While on the whole, GB drinkers may be buying less, there are, of course, some exceptions. The volume of spirits bought, largely fuelled by gin, has increased by 3.8% compared with last year and both ready-mixed drinks (6.1%) and sparkling wines (2.4%) have also seen volumes sales grow.

There’s one segment which is really taking off with shoppers buying more, not just paying more, and this is in no/low-alcohol products.  For beer, this covers products which have up to 1.2% alcohol by volume, and for wines this includes anything with up to 5.5% alcohol by volume.  In both beer and wine, these tend to be products which started off containing alcohol and go through a “de-alcoholisation” process.

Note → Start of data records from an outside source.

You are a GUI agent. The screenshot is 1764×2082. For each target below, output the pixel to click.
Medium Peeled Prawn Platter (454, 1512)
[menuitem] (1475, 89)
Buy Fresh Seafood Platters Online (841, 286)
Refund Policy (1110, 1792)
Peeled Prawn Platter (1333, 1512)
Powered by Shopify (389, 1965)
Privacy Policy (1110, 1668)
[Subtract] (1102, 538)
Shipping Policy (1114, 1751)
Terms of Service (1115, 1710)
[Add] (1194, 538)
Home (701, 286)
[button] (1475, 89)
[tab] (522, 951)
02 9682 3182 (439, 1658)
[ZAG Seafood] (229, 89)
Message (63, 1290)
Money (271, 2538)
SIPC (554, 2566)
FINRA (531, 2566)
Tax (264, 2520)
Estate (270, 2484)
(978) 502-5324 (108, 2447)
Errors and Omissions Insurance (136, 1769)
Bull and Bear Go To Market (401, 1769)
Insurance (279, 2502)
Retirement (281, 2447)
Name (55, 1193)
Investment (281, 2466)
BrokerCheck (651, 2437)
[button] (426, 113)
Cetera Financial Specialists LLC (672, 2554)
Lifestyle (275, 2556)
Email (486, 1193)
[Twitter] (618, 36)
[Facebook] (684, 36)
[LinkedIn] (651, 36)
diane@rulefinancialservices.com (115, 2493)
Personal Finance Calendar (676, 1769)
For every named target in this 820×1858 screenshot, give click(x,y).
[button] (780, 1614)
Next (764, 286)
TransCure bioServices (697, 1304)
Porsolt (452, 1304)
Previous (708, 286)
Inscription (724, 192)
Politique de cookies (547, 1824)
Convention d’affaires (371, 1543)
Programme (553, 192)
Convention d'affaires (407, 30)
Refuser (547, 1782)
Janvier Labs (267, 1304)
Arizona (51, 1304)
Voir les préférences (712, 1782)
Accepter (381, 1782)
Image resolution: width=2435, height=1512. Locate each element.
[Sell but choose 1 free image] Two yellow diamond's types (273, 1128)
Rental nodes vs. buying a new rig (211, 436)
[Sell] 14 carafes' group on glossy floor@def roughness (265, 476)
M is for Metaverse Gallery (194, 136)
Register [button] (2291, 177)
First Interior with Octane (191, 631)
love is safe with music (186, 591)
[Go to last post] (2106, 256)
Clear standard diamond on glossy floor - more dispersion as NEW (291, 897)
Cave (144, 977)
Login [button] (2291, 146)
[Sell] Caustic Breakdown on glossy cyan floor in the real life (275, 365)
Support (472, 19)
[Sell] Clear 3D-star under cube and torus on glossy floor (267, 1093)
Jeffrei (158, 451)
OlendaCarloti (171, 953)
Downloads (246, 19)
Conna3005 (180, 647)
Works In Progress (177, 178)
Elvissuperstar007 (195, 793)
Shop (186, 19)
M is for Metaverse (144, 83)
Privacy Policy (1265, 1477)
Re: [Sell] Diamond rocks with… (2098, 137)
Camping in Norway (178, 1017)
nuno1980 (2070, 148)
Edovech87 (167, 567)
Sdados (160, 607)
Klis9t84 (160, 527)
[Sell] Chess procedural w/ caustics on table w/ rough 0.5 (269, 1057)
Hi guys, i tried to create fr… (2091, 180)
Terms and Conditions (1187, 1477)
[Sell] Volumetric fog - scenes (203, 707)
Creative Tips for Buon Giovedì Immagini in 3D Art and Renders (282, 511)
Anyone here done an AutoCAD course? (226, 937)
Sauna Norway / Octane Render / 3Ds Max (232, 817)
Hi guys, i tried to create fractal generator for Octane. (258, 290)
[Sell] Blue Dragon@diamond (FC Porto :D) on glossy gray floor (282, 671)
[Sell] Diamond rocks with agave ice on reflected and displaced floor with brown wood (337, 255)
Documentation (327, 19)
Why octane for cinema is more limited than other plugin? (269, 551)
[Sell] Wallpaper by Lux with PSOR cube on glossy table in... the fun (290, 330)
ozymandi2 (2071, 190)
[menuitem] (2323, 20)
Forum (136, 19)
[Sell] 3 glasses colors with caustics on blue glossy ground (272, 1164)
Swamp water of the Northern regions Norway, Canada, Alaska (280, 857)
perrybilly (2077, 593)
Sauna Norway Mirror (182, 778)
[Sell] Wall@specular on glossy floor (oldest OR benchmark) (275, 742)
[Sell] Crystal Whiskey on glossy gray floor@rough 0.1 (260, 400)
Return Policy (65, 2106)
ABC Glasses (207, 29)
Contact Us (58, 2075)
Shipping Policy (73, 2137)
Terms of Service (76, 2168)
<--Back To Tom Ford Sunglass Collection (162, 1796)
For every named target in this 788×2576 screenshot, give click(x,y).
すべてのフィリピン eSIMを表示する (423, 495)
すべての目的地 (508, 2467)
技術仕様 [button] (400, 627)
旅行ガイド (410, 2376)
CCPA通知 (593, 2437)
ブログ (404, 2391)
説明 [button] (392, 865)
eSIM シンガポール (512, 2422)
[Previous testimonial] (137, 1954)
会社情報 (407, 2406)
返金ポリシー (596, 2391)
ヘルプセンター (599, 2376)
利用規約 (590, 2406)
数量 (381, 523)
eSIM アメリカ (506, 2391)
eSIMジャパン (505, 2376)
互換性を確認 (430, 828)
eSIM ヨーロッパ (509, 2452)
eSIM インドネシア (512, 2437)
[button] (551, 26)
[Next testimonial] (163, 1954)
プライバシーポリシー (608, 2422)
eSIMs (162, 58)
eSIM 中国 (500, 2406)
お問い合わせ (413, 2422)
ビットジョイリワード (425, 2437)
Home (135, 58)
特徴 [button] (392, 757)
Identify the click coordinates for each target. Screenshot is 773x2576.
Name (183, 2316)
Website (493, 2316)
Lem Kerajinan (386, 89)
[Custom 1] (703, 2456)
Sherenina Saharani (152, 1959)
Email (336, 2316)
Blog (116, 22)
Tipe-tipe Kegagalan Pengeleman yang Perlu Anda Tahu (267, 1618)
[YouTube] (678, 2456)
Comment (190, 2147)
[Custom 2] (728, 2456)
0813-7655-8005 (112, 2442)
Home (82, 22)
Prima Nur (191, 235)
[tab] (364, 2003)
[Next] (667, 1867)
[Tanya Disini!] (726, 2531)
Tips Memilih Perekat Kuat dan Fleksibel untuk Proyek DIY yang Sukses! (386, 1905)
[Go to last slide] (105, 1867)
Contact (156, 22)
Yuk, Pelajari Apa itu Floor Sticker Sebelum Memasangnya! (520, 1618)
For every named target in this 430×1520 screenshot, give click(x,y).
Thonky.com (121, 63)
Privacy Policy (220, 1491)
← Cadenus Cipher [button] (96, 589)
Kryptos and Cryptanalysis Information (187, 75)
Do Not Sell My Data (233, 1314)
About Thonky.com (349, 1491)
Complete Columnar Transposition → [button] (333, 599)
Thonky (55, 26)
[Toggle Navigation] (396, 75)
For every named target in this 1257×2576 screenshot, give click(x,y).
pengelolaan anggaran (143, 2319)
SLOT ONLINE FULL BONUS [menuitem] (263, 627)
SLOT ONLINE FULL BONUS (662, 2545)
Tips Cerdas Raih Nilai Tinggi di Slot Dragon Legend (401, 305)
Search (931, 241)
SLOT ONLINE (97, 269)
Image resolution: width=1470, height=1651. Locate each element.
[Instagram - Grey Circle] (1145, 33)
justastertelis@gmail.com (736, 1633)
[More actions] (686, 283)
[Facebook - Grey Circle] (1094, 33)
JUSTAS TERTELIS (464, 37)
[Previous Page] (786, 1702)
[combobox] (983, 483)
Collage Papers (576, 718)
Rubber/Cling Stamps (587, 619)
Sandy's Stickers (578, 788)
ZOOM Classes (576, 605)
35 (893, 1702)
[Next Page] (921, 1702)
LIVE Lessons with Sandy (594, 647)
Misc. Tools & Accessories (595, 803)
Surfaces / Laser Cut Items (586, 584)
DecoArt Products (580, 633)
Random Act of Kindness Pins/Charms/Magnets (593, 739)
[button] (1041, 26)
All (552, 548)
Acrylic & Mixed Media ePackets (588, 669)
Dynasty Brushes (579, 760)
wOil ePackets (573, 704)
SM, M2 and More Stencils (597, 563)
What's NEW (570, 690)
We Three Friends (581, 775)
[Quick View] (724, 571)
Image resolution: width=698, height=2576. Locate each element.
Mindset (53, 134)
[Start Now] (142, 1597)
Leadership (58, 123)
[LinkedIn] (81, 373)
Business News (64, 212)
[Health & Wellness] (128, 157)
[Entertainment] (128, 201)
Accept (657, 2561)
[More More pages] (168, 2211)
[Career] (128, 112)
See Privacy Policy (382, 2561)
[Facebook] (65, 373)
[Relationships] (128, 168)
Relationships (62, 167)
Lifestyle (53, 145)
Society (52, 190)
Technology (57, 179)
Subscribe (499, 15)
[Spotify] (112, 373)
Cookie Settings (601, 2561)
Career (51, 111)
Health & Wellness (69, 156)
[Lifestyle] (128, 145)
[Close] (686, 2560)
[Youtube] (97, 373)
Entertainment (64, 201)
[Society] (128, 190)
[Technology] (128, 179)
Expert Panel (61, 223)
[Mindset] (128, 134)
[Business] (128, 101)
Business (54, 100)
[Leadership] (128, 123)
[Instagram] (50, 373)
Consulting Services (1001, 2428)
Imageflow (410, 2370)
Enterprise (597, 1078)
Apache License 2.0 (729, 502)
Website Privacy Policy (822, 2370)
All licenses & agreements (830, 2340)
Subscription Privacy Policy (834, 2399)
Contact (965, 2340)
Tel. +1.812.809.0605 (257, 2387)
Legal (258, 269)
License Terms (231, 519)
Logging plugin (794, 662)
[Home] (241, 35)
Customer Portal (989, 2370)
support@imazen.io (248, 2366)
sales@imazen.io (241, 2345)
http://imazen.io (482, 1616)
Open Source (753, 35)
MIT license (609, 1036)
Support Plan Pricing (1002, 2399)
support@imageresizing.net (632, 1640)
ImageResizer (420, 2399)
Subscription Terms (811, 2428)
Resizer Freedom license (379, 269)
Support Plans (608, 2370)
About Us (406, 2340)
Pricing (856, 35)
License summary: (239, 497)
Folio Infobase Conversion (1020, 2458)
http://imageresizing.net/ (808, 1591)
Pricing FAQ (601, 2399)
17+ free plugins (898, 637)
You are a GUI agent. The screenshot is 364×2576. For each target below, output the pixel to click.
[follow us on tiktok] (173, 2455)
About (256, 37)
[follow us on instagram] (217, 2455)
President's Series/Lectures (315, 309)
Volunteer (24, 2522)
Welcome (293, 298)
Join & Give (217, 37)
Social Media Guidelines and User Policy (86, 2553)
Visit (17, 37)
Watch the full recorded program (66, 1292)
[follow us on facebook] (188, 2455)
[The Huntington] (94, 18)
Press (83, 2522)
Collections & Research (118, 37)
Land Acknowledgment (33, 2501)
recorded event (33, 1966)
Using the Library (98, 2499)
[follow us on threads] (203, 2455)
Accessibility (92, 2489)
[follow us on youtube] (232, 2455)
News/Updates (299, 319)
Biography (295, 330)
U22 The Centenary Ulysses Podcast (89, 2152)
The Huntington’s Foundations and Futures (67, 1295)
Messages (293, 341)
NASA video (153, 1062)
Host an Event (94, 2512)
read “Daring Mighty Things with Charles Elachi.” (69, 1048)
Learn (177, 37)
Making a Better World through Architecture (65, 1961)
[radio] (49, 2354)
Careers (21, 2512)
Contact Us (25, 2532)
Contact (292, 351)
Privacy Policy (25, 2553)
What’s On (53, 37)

In the last year, £43m was spent on no/low alcohol beers, an increase of 28%.  Volume has increased by 21% and works out to the equivalent of over 12.2 million pints sold in the latest year.  More brands are entering this sector of beer, with the biggest of the new brands being Heineken 0.0% and Budweiser Prohibition Brew.  Combined, these brands have sold over £6.5m in the latest year which is impressive given that these just launched in 2017.

Wine is a sizeable category within no/low alcohol drinks and has sold just under £40m, or 6.1m 75cl bottles in the latest year.  Sales values and volumes here show a small level of growth compared with last year, but this comes without any of the big fanfare launches that we’ve seen in beer.

In spirits, we’re starting to see the launch of some small-batch drinks which have been distilled, but are non-alcoholic.  While still small, they’re appearing in more and more bars, restaurants and shops, and this is clearly helping to drive their growth.  As non-alcoholic spirits start to take off, we’re seeing this trend reflected in pre-mixed drinks, accompanied by a plethora of alcohol-free bars, recipe books and more.

So, what’s driving this?  Our recent State of the Nation report showed that over a quarter of shoppers say that they are looking to cut down their alcohol consumption.  Most are doing this by drinking less, but there’s a desire to drink lower-alcohol products to aid them in their quest. It’s not only health-conscious shoppers who are seeking to cut down their drinking, this category is gaining appeal across the board.

What does this mean for retailers?  With the sugar tax increasing awareness of health concerns as well as prices, shoppers are steering away from traditional categories such as fizzy soft drinks.  Shoppers are prepared to pay for a great-tasting alcohol free alternative: the average price of a litre of no/low alcohol beer is actually higher than the average price for a mainstream lager.  The time is right to start stocking up on no and low alcohol drinks, to meet the changing requirements of the health-conscious shopper.